I've been trying to figure this out for a bit and haven't found an answer.
the equation is this:
$r=\frac{4}{5-4\sin\theta} $ I know I need to match this up to a conic graph so I divide top and bottom by 5 and get:
$r=\frac{\frac45}{1-\frac45\sin\theta} $
the two vertex will be on the y axis and the directrix (*atleast one directrix) will be 1 since de=$\frac45$ and e=$\frac45$. I keep confusing the formula to find the center/ the foci and the other directrix and I can't seem to find any information online or in my textbook about it. My teacher wants me to graph 2 focus, 2 directrix, 2 vertex, and a center.
also is the way to find these things the same for ellipse and hyperbola?

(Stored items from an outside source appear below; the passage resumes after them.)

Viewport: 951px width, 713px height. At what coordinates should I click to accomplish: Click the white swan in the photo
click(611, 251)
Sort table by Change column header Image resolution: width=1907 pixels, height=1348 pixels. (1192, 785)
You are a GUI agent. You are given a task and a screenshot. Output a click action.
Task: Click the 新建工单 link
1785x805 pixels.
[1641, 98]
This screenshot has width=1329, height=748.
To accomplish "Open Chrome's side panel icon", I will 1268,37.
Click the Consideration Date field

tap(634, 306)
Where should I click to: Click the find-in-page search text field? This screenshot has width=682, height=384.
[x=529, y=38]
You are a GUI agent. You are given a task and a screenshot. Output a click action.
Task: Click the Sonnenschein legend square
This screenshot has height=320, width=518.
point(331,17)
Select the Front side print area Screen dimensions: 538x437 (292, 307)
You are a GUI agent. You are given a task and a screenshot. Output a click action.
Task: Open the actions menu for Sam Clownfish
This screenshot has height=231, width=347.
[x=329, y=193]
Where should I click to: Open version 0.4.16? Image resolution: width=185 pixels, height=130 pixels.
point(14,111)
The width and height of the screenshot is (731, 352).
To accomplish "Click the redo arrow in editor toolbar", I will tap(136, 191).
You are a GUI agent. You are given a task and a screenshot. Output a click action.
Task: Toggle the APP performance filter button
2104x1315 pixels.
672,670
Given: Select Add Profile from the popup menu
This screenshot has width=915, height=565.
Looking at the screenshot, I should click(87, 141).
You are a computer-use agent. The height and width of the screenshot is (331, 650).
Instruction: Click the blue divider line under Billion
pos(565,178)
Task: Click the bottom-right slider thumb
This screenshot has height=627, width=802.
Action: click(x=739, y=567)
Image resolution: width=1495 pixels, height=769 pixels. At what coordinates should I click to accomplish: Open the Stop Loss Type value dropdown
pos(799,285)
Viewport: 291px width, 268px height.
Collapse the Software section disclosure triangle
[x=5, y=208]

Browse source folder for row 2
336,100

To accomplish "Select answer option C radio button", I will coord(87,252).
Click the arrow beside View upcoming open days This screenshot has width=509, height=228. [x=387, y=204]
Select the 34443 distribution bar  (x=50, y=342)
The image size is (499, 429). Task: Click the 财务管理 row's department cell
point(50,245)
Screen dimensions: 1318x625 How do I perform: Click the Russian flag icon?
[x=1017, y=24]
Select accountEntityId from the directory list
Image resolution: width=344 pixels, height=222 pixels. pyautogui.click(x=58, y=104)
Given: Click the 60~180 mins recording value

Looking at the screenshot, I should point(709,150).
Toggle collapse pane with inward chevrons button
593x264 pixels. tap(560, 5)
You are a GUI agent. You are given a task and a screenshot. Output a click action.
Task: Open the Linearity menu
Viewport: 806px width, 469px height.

If we write $r=\sqrt{x^2+y^2}$ and $\sin(\theta)=y/r$ we have:
$$r = \frac{4}{5-4\sin\theta} = \frac{4}{5-y/r}$$
Which can be simplified to:
$$r(5-y/r) = 5r - y = 5 \sqrt{x^2 + y^2} - y = 4$$
Moving things around we find $$25(x^2+y^2) = (4+y)^2 = 16+8y+y^2$$
Finally we have $$25x^2 + 24y^2 - 8y - 16 = 0$$
Complete the square for $y$ to find:
$$25x^2 + 24( y^2 - \frac13 y - \frac23 + \frac{1}{36} - \frac{1}{36}) = 25x^2 + 24(y-\frac16)^2 -16 +\frac{2}{3}$$
Which finally yields:
$$25x^2 + 24(y-1/6)^2 = 16-2/3$$
This is an ellipse, and now you can find what you want by the usual means.